● **TASK TO CARRY OUT**: Among the entries below, find every line that has "will" and pull it out.

· · · · · · ·

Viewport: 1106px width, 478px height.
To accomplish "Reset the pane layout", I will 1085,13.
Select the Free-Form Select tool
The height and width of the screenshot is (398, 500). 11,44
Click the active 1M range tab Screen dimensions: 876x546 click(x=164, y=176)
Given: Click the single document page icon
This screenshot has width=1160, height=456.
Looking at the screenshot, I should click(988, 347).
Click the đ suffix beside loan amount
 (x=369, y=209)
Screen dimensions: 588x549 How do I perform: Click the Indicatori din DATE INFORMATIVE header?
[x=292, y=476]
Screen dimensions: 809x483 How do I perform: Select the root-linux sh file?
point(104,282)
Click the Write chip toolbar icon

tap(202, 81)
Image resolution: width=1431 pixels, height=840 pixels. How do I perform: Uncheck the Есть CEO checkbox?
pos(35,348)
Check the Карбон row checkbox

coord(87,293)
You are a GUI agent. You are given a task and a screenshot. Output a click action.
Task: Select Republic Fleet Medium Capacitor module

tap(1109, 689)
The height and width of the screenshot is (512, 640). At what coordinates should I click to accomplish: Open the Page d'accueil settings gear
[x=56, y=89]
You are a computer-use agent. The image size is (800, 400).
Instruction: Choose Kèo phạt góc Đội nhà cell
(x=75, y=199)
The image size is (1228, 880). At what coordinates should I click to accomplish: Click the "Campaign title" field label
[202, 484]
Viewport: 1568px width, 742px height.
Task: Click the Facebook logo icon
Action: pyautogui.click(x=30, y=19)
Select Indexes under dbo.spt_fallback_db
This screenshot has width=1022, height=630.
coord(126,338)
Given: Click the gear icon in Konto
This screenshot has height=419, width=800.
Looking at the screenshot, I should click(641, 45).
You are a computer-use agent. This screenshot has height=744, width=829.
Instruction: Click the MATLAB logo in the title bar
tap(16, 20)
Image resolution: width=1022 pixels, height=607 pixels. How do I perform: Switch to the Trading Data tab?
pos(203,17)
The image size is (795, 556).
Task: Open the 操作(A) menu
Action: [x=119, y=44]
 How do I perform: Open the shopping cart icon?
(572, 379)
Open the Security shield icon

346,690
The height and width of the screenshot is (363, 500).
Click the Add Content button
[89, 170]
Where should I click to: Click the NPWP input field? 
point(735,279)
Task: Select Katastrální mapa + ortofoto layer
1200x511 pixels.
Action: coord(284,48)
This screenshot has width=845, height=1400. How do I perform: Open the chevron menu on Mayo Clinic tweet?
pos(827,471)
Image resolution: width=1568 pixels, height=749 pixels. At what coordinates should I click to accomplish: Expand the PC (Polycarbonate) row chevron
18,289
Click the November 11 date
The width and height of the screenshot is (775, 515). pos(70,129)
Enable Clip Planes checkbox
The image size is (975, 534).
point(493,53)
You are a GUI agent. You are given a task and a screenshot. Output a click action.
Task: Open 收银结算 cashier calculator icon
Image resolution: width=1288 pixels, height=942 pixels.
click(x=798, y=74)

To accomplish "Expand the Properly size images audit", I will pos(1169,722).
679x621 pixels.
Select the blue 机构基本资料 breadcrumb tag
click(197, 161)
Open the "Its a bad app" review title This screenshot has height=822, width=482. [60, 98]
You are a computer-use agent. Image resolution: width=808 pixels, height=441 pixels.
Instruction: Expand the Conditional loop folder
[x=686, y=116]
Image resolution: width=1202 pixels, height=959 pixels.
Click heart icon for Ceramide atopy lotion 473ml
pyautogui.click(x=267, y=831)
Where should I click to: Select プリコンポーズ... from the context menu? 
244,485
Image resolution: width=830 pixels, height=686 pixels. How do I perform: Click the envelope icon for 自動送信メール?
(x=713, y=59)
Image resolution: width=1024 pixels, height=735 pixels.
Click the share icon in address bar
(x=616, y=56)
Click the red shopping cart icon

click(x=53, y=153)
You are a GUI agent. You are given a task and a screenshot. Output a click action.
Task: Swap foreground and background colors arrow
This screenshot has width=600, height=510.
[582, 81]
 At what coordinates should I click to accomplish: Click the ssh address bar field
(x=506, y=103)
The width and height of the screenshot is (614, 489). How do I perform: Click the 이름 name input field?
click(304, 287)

· · · · · · ·

● **RESULT**:
To accomplish "Reset the pane layout", I will 1085,13.
To accomplish "Expand the Properly size images audit", I will pos(1169,722).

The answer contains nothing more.